Working with your audio agency

Create a thorough, annotated list of messages
Part of the preparation for a recording session is to compile a recording list (aka script or recording manifest) that lists all of the audio segments that the voice talent will record. It should include:
  • The file name for each segment
  • Notes to the voice talent and coach about how to speak the segment (see Coaching, inflection)
  • Post-processing notes for the engineer

Agencies can work with different formats for the manifest, but typically have a preferred format. To minimize your effort in developing your format, ask the agency to send you a few samples.

Make sure the agency maintains a high degree of consistency across recording sessions
Some of the tips for ensuring this are:
  • Have a high degree of consistency in the recording area and especially microphone placement
  • Identify a few key phrases (e.g., the introduction) to use for future sessions to help the voice talent recapture the desired style and tone


Generally plan to use .wav recordings that are 8 kHz, 8-bit, CCITT u-law compressed
Note that this is a post-processing recommendation. Always record messages at higher fidelity, generally full CD quality.

Although there are exceptions, the typical sampling rate for audio segments to store and play over the phone is 8 kHz.

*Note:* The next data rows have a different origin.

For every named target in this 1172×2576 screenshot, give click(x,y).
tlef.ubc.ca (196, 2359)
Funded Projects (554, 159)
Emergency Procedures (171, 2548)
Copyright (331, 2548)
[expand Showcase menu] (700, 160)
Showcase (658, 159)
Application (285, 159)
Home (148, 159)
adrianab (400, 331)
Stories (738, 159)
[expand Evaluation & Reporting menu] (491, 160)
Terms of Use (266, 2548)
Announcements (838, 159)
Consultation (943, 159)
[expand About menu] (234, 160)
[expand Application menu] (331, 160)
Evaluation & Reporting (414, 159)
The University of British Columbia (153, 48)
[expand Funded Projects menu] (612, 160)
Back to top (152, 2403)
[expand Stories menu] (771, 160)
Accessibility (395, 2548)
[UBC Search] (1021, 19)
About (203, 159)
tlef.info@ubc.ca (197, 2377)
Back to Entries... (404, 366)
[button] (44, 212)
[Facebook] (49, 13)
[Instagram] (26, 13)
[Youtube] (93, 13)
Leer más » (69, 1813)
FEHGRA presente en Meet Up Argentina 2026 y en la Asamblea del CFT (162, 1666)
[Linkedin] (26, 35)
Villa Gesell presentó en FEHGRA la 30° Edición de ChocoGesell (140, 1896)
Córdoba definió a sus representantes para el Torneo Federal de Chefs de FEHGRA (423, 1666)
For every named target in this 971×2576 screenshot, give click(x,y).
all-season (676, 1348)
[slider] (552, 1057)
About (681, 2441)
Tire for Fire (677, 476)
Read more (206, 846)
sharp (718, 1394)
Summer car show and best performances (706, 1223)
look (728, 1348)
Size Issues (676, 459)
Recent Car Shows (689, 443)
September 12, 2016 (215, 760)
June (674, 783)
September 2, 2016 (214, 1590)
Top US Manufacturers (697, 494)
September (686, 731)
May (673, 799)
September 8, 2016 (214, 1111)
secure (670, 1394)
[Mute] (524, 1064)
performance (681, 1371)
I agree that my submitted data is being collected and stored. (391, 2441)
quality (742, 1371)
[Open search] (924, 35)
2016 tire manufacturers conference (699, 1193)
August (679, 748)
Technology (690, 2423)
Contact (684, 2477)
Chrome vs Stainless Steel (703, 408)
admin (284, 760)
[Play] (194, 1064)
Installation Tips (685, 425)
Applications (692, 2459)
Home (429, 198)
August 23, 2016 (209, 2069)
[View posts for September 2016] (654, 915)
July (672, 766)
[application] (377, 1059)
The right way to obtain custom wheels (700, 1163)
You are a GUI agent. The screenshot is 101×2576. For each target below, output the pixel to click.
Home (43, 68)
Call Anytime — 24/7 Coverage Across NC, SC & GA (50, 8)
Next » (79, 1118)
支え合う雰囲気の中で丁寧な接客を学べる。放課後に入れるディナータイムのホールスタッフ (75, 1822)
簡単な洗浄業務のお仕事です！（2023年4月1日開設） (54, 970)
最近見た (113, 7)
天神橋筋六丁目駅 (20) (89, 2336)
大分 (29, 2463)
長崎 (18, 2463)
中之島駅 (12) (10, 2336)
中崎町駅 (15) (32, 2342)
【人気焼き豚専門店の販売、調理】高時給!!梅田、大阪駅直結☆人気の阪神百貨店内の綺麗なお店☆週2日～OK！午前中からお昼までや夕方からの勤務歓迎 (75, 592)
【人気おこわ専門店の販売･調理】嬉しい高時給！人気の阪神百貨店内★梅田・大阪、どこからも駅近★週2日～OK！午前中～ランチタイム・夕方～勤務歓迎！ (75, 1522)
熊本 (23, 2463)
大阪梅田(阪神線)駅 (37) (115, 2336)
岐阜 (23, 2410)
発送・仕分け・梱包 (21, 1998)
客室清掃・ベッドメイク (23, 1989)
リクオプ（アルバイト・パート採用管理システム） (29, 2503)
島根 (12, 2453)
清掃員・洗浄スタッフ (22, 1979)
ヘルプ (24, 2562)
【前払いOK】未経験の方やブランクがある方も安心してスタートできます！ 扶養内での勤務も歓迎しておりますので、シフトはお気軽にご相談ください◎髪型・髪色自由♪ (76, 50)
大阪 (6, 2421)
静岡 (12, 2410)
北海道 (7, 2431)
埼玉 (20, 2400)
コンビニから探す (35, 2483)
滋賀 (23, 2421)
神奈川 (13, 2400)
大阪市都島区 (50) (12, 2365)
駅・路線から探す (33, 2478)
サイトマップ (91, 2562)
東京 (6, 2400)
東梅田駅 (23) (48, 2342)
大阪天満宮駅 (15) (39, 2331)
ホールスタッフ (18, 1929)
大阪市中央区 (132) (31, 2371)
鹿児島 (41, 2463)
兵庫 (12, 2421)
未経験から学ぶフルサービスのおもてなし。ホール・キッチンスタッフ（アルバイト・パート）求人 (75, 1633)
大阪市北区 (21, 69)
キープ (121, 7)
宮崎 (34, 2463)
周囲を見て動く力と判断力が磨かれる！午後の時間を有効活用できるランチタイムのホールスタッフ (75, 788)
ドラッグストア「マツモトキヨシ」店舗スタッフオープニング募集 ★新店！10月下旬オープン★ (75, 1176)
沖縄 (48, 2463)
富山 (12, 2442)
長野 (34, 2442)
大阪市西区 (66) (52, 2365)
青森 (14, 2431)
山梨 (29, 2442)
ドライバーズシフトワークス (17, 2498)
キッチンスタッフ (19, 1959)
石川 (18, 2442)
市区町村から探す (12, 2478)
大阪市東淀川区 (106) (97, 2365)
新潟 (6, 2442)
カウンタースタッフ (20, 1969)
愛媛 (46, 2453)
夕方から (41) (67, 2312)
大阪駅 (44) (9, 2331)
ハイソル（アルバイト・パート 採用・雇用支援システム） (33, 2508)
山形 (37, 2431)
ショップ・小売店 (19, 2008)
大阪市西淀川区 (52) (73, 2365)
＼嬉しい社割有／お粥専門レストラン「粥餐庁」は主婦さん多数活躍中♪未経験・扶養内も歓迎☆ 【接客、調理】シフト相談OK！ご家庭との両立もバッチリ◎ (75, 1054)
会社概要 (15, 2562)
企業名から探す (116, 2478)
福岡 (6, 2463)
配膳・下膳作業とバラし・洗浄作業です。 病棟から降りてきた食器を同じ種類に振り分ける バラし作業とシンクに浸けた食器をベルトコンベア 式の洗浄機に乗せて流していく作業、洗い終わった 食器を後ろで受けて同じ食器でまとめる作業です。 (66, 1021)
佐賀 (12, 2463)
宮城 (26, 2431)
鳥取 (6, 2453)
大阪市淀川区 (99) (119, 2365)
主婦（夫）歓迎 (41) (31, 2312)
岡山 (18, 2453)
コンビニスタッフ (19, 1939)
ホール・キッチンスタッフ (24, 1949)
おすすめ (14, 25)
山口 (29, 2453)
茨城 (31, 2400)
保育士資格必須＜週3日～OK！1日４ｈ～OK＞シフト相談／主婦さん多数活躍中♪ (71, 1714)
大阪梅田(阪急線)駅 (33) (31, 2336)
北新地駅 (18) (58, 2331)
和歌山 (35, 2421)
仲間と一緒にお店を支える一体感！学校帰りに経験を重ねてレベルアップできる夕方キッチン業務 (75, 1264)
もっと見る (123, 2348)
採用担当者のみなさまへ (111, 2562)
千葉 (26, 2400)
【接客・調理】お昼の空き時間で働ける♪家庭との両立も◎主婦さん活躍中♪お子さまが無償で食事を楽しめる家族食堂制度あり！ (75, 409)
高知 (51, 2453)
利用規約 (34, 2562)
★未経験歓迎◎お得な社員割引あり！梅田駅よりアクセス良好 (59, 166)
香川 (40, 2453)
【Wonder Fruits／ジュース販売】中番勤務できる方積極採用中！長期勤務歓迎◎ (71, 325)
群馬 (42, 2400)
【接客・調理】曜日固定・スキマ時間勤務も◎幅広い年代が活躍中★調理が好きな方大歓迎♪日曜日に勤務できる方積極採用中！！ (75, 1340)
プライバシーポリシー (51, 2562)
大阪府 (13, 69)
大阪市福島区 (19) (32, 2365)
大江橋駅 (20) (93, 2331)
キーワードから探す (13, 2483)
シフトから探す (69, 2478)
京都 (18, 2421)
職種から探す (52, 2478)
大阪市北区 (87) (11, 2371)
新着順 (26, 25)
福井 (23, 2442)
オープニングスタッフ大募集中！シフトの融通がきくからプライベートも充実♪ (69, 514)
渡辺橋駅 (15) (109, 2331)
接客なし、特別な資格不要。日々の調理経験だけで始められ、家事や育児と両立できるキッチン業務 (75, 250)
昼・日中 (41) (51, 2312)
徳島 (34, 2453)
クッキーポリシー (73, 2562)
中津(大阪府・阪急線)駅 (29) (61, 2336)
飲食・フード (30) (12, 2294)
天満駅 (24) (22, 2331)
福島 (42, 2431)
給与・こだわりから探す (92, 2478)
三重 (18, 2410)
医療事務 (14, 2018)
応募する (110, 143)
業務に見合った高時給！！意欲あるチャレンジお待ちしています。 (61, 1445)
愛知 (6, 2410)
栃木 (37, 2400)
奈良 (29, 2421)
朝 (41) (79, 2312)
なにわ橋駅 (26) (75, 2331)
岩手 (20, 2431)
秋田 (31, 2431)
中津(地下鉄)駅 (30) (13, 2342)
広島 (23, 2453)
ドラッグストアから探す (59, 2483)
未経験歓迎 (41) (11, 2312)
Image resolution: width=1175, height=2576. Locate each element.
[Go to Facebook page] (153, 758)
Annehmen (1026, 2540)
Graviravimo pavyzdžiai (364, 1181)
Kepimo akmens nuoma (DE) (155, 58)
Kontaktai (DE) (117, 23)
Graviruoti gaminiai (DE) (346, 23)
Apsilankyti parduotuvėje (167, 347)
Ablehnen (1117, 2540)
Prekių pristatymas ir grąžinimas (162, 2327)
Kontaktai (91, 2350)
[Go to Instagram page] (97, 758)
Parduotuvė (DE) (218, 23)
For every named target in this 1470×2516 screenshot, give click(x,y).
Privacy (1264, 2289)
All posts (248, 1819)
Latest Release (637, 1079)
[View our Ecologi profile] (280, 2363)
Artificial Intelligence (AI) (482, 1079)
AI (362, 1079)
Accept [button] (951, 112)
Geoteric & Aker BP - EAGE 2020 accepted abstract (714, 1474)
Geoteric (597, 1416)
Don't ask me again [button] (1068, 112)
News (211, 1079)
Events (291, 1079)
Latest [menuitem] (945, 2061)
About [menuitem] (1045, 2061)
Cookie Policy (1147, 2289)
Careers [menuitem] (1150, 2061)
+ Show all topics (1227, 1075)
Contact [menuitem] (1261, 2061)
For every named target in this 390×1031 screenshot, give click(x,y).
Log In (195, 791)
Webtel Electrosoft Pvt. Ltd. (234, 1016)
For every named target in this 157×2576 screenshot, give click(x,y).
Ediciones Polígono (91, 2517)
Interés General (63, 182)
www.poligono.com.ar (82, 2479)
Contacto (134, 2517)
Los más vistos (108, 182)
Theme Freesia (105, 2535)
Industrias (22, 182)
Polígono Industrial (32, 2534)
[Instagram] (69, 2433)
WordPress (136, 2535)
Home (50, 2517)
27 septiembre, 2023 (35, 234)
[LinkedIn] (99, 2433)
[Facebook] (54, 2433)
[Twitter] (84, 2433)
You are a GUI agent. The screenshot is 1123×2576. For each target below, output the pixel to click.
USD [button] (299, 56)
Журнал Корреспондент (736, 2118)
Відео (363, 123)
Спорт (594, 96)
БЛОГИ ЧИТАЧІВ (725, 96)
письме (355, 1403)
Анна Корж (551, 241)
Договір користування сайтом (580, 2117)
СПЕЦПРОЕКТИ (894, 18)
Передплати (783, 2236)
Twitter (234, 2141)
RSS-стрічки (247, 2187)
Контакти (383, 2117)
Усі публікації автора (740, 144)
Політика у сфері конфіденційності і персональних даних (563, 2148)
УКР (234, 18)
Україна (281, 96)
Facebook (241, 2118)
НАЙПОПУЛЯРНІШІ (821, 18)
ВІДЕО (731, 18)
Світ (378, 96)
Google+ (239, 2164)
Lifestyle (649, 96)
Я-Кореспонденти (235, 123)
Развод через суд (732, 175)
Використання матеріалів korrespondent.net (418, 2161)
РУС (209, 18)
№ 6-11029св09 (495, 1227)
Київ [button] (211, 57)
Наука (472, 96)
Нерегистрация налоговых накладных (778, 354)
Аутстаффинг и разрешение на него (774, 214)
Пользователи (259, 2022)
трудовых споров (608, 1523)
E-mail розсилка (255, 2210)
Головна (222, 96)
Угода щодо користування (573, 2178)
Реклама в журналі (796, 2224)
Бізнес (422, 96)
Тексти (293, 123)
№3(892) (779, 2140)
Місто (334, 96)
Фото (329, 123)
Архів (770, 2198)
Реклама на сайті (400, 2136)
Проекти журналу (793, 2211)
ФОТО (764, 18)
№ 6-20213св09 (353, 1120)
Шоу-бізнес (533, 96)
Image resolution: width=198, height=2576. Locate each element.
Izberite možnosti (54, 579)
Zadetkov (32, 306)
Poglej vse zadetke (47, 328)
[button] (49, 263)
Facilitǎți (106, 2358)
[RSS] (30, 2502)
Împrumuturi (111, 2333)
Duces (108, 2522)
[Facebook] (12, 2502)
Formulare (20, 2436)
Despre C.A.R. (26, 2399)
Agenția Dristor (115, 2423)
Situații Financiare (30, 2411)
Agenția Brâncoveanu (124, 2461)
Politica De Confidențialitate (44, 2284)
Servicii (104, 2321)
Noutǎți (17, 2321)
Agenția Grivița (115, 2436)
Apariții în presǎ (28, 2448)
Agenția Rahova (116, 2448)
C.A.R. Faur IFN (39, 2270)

The typical bit rate is 8 bits, although 16 bits is also common.

The most common file formats for VoiceXML-compliant IVRs are .wav and .au.

For .wav files, it is common to use CCITT u-law compression, although any other compression supported by the system should be fine.

Make sure audio segments have proper trimming
The recording manifest should specify how, during post-production, the agency should trim (remove silence from) the beginnings and ends of the audio segments -- e.g., it is common to have trimming rules based on the types of ending punctuation in the written script (for example, 500 ms for sentence-final punctuation, 250 ms for commas, 100 ms for colons, 0 ms for all others -- except when otherwise specified, 0 ms for initial trimming).

Maintain copies of all recorded audio in its originally recorded format
If you have copies of all recorded audio, then with a little practice you can do some of your own post-production, including using an audio editor to create new segments from existing ones (keeping in mind coarticulation effects and inflection when doing this editing). This can be helpful when you need a slight variation on an existing prompt and you need it fast. Your odds of being able to do this successfully rise as the size of your recording library does. It's not always possible.

Here's a basic example. Let's say you have a message that says a particular specialist is available 9AM-5PM. The business comes to you and says guess what, we extended hours until 7PM, and it happened yesterday, can you change the IVR? Chances are you have any number of recordings with "seven" in them from that system's messages. Chances also are that because they were recorded to be used in strings, they won't sound right here. But let's say you have another department whose hours are 8AM-7PM. Now you're talking. You have a much better chance of being able to extract the entire "7PM" or even "to 7PM" section out of that one for your new message. What if your only 7:00 is a message that says you'll reopen at "7AM tomorrow" where it has AM instead of PM? In this case, coarticulation is not your friend. The "n" at the end of "seven" sounds completely different going into "AM" than it does going into "PM."

This is a skill that takes some practice and some linguistic background. Don't assume it's always doable.